My Lords, perhaps I may put it this way: my noble friend's answer in general was no more unsatisfactory than his answer to me in Committee. As I said at the beginning, the fact of the matter is that the Secretary of State is supremely optimistic about the upshot of all this, and expresses tremendous confidence about the results. He has no evidence to support that view. All I have to say is that if he has the confidence which he and his Ministers express, then they really ought not to have any difficulty in accepting at least Amendments Nos. 156 and 159, which do not ask the Government to meet the costs involved here, but ask them to indemnify the local authorities if the costs and the liabilities turn out to be worse than they expected. If there really is all that confidence around, then the amendment should not give them any trouble.

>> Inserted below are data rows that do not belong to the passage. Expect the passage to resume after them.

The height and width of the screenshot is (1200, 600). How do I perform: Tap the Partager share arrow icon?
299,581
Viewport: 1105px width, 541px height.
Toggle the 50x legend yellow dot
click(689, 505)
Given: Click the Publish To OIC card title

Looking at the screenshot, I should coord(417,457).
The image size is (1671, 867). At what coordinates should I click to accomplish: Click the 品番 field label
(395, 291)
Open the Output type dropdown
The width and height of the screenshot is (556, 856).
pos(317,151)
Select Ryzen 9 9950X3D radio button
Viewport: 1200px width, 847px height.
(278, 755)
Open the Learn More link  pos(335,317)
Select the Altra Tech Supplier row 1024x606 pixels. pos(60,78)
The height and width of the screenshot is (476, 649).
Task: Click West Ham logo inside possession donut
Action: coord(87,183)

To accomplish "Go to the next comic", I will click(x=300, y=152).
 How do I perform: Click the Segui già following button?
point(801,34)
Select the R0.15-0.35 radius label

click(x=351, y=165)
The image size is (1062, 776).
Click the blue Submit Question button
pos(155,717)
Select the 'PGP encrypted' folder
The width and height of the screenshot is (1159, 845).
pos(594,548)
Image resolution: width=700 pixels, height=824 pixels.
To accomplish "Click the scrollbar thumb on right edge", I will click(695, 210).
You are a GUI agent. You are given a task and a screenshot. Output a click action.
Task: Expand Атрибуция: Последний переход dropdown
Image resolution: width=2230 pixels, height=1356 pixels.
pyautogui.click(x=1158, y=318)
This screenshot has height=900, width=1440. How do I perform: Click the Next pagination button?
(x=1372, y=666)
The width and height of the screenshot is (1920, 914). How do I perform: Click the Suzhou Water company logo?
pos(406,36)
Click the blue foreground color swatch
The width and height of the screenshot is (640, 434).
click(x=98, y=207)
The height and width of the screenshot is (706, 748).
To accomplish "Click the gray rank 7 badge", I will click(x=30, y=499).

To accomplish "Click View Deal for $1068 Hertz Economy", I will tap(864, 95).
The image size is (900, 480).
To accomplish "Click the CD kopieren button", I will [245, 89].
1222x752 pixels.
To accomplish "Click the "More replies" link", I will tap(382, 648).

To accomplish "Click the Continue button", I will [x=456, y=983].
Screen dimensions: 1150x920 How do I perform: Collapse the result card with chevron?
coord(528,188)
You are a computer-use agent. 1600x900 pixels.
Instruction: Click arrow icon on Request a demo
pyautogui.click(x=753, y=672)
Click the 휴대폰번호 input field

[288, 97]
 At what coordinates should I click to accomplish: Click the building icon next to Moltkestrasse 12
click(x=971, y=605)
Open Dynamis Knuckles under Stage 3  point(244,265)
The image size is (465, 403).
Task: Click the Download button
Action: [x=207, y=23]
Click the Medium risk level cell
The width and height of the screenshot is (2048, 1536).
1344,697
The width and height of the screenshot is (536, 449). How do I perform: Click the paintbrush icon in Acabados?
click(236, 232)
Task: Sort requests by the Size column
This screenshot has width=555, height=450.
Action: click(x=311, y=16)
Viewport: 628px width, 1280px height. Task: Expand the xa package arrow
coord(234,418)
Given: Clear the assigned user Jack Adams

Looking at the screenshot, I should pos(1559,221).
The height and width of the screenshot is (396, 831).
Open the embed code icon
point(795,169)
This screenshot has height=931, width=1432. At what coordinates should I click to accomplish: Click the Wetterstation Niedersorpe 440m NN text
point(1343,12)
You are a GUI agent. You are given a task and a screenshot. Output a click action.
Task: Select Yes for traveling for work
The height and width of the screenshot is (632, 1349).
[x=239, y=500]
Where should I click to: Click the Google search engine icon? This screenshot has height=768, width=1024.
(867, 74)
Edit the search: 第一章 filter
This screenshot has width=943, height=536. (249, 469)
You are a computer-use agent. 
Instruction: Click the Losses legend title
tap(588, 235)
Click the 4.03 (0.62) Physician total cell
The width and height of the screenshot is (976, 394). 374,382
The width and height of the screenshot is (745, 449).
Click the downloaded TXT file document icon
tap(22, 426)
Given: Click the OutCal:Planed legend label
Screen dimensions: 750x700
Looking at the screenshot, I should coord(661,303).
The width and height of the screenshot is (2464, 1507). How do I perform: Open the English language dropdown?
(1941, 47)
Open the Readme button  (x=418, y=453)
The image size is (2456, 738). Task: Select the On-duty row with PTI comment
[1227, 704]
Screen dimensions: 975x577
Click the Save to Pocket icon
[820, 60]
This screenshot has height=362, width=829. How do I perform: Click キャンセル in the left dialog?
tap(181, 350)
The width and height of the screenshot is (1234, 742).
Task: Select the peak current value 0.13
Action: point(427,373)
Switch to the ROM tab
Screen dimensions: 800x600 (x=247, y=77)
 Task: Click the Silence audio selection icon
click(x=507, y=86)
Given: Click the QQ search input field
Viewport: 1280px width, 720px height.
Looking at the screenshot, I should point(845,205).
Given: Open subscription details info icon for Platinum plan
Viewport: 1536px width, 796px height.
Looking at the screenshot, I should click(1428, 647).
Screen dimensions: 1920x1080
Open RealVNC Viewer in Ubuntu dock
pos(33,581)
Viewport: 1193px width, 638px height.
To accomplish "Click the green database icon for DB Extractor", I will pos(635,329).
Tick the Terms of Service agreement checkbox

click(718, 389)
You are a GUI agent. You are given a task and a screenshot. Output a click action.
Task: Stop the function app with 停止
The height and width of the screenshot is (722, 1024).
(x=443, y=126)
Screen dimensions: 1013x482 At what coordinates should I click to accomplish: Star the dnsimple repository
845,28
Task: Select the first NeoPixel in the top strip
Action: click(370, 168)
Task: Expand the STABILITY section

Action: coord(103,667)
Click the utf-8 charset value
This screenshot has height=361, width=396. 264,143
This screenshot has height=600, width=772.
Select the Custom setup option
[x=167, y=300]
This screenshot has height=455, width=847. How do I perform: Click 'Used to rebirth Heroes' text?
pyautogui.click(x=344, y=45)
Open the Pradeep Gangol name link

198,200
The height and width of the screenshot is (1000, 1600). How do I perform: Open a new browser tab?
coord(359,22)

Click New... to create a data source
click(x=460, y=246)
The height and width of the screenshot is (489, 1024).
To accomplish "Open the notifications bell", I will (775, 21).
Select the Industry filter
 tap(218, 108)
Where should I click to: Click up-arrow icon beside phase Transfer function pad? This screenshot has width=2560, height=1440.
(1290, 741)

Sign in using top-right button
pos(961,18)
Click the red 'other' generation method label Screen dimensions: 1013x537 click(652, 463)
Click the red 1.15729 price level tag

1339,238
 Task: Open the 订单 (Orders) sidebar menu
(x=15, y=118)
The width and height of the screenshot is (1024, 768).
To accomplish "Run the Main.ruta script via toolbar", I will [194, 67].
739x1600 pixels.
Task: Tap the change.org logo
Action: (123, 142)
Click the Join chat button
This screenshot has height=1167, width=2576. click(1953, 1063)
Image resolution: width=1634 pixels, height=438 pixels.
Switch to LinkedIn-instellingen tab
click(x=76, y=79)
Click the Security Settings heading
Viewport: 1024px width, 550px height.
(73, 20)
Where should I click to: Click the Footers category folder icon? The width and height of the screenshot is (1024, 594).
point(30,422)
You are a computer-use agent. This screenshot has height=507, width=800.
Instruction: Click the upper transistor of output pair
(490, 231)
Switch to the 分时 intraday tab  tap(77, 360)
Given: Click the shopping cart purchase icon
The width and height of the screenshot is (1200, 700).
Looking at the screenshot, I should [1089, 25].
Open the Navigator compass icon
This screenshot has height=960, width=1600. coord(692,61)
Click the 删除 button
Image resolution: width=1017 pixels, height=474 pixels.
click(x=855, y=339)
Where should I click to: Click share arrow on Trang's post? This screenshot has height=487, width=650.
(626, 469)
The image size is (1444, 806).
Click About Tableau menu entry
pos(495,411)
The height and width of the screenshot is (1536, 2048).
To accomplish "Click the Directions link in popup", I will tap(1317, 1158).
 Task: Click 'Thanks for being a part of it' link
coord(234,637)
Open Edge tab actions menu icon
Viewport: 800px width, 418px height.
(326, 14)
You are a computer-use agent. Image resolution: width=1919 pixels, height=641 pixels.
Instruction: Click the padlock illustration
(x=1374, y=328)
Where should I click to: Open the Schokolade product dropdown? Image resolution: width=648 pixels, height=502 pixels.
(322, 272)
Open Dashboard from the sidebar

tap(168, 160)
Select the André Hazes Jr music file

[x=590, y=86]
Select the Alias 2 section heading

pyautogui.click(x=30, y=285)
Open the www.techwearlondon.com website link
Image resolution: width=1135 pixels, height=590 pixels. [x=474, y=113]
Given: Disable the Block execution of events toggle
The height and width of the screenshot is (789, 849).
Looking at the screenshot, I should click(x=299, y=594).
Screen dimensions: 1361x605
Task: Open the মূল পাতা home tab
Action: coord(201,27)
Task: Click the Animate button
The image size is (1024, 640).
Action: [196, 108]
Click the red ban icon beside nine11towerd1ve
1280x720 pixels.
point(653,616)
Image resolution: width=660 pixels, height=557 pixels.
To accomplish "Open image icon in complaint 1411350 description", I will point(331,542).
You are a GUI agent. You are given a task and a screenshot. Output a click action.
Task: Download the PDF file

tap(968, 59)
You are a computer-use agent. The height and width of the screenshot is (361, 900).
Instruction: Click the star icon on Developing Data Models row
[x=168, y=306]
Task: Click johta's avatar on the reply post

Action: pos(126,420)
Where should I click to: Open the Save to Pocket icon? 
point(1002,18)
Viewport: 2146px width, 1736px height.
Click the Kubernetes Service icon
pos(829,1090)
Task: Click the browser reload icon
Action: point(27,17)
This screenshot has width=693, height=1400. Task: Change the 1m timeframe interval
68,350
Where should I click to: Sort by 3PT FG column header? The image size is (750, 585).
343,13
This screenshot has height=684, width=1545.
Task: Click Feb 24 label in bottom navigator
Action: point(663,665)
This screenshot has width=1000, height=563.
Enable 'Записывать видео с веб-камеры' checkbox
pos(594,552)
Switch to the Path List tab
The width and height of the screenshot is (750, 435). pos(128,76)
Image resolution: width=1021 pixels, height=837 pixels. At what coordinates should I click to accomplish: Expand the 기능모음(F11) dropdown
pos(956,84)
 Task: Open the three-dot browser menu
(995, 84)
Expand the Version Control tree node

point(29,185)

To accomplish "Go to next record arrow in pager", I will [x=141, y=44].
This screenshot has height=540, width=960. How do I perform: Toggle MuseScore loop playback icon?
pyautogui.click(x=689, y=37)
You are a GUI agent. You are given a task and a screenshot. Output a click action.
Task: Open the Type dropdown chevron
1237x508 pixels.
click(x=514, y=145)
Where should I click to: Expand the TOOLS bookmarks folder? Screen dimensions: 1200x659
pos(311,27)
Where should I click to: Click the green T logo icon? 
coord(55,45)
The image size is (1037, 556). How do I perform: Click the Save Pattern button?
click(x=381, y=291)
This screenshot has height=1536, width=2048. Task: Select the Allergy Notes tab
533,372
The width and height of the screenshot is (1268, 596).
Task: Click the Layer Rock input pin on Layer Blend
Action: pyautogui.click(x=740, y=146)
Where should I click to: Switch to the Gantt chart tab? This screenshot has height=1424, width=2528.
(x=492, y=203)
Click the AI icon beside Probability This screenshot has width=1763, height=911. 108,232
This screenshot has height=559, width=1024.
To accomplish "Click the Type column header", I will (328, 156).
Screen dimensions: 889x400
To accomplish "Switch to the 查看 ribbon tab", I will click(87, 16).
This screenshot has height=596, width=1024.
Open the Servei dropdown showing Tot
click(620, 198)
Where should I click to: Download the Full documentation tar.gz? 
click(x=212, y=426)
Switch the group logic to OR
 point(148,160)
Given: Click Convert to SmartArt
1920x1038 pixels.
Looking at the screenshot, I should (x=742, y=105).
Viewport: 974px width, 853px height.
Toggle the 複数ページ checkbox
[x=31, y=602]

However, we discussed this matter at length in Committee and I do not want to go over it all again. I am grateful—even if the noble Lord, Lord McIntosh, is not—for the assurances about GREA and about the discretion that is being left to the local authorities as to how to apportion these costs as between themselves and the companies. I beg leave to withdraw the amendment.

Lord Tordoff

My Lords, before the noble Lord sits down, I wonder whether he would care to comment on the point which the noble Lord, Lord McIntosh of Haringey, made about the fact that the municipalities are being put in an unfair competitive position in relation to the private operators? It is an important point. The Government are really not playing fair with the municipalities on this matter. The municipalities are left with a large number of overheads which the new operators will not have. Does not the noble Lord, Lord Sandford, agree that that is a very unfair position in which they should be left?

Lord Sandford

My Lords, I am not sure that I really agree with that. The local authorities have some discretion as to how many of these liabilities they will assume—or rather their ratepayers will assume—and how many they will load on to their new companies. How they will apportion the costs and the liabilities of all this is an extremely difficult business upon which I wish they would have several months to reflect, instead of having to cobble the whole thing together in a matter of a few months. That is what I meant when I said that it will be almost impossible to come to the right judgments or for the right people to make the right judgments. Most of the judgments will have to be made before the companies are formed, and the companies will have to begin with the key decisions about the size of their operations, their business projections having already been taken for them. That certainly does put them at a considerable advantage as compared with the existing private operators. Nevertheless, I beg leave to withdraw the amendment.

Amendment, by leave, withdrawn.

Lord Brabazon of Tara

My Lords, I think that we have reached a suitable moment to adjourn further consideration on Report until 8 o'clock. I beg to move.

Moved accordingly, and, on Question, Motion agreed to.